DATA PROVIDED Start Marker
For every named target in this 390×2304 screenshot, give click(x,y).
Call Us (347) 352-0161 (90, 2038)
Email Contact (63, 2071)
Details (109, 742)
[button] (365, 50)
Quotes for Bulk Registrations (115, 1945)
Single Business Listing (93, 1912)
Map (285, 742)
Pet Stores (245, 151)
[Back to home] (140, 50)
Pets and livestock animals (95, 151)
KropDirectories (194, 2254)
DATA PROVIDED End Marker
DATA PROVIDED Start Marker
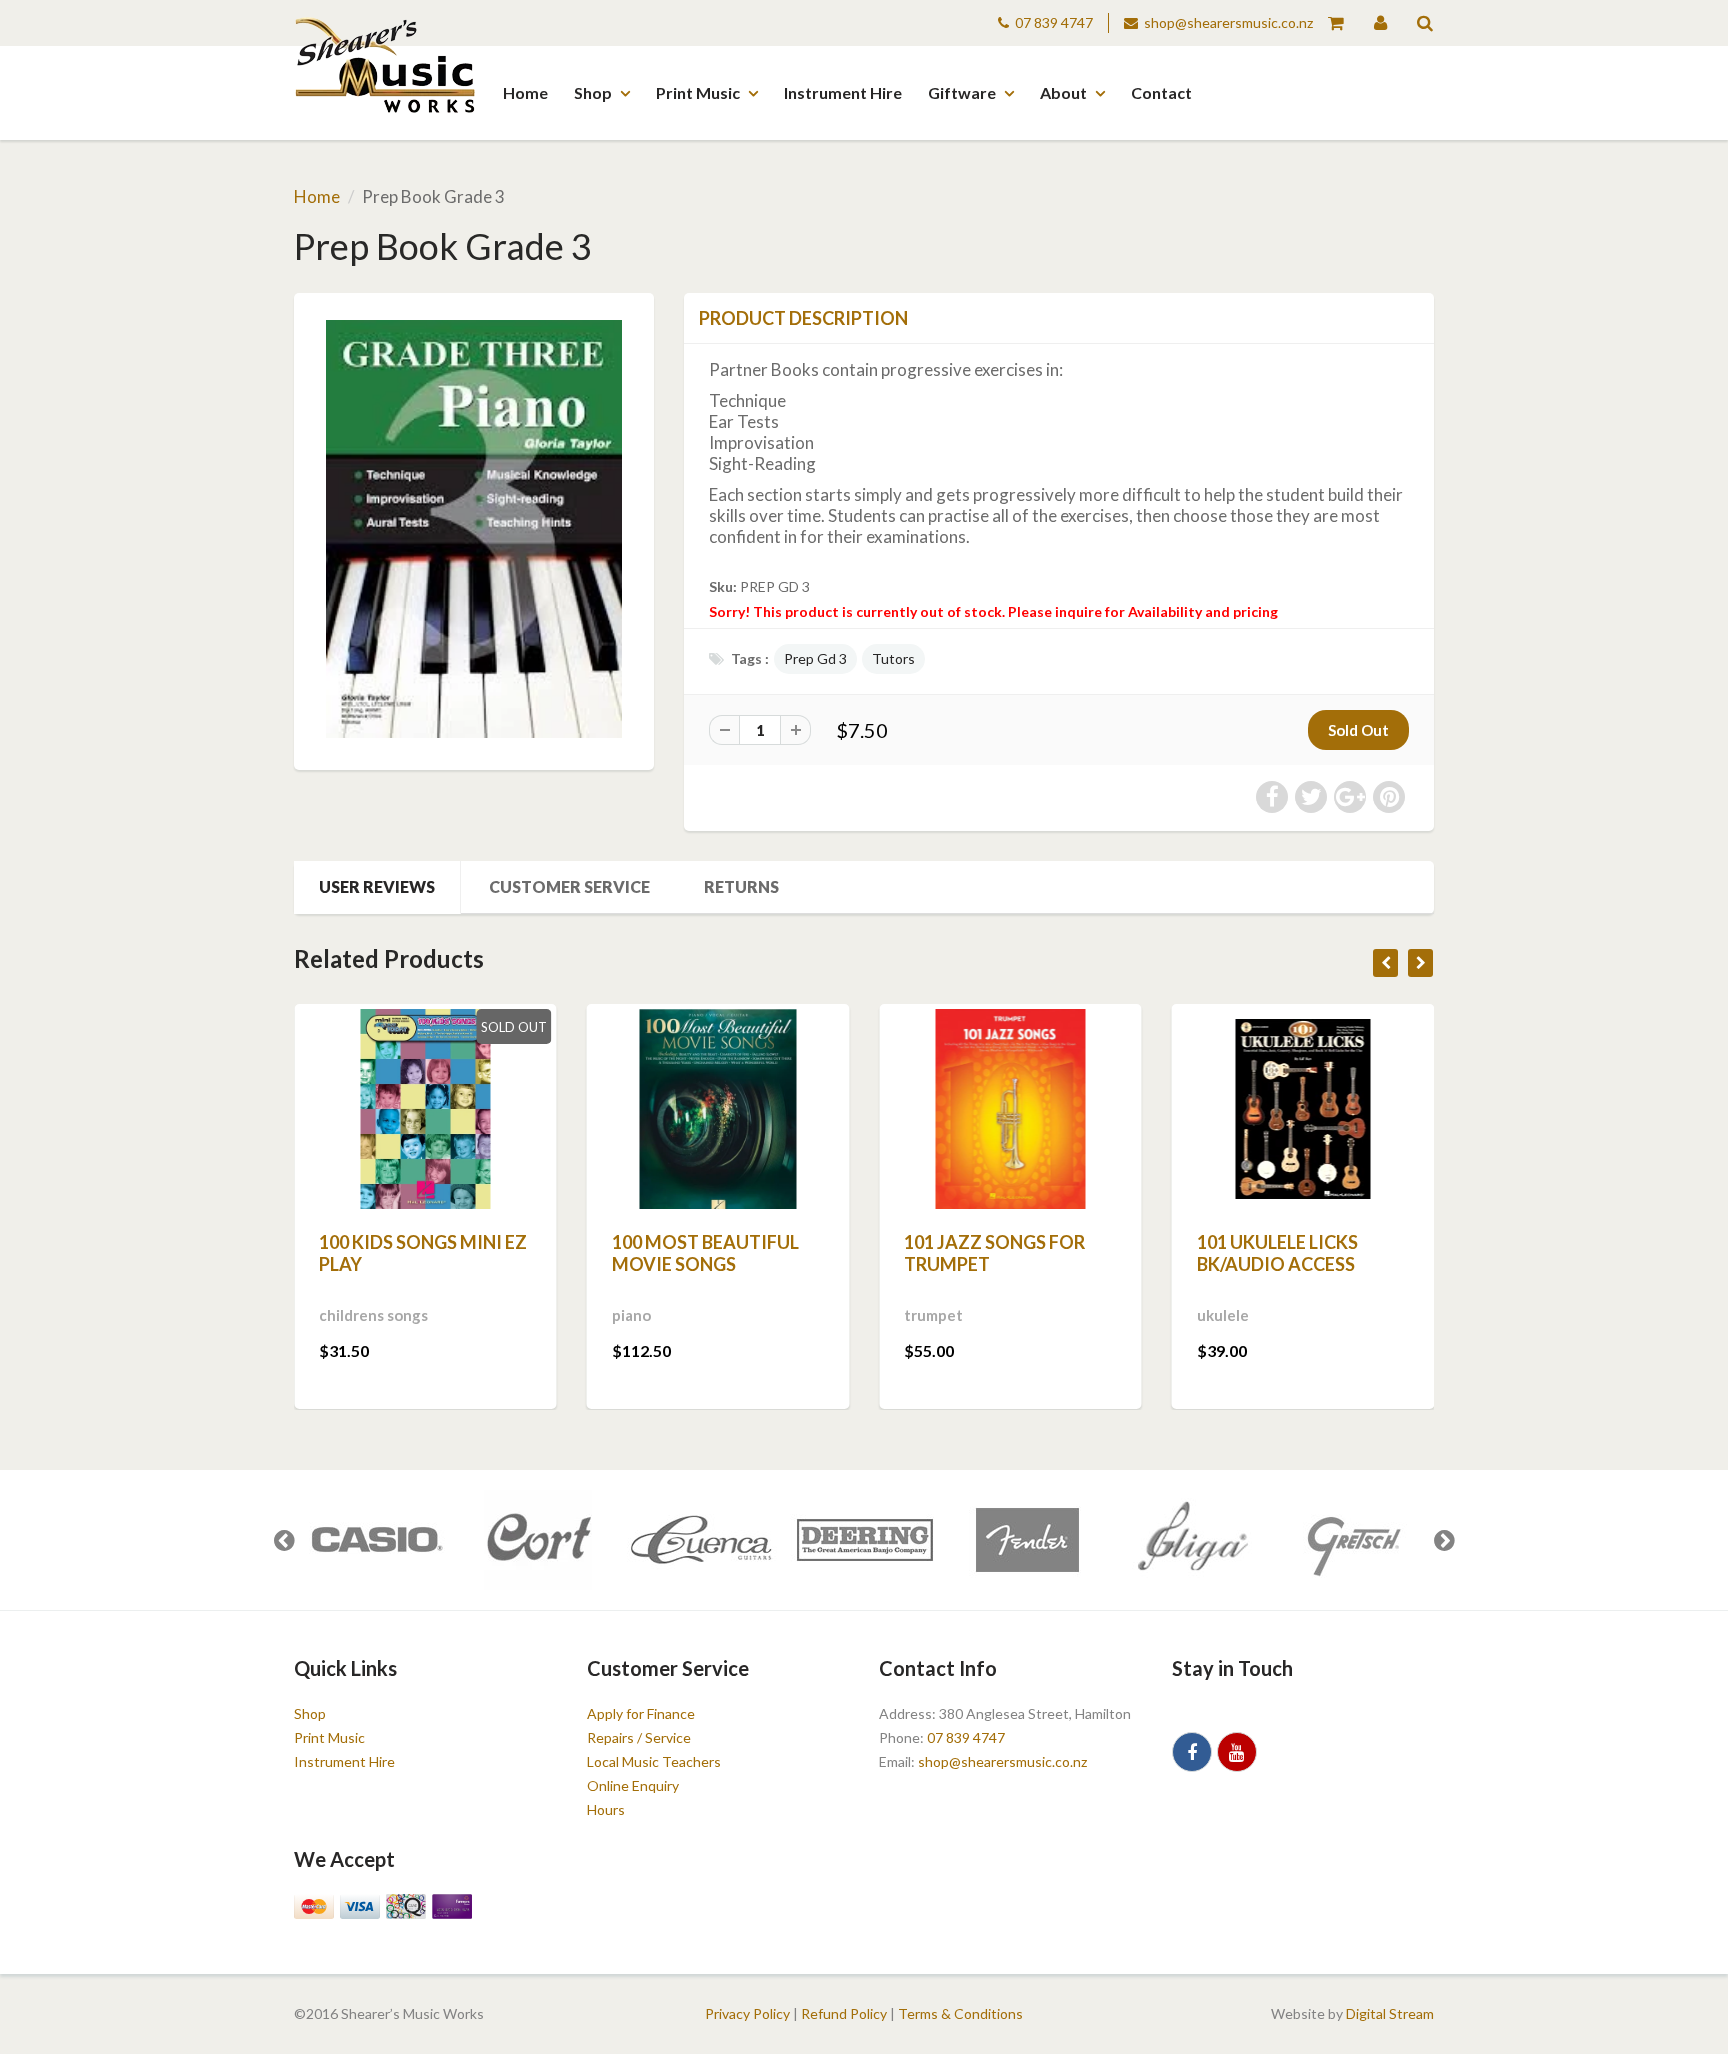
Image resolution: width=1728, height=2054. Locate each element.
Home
DATA PROVIDED End Marker
*AIM OF THE EXERCISE:*
Print again the lines of the entries above that fall between the line holding "For every named" and the line holding "KropDirectories (194, 2254)", inclusive, exactly as they stand.

*COMPLETED EXERCISE:*
For every named target in this 390×2304 screenshot, give click(x,y).
Call Us (347) 352-0161 (90, 2038)
Email Contact (63, 2071)
Details (109, 742)
[button] (365, 50)
Quotes for Bulk Registrations (115, 1945)
Single Business Listing (93, 1912)
Map (285, 742)
Pet Stores (245, 151)
[Back to home] (140, 50)
Pets and livestock animals (95, 151)
KropDirectories (194, 2254)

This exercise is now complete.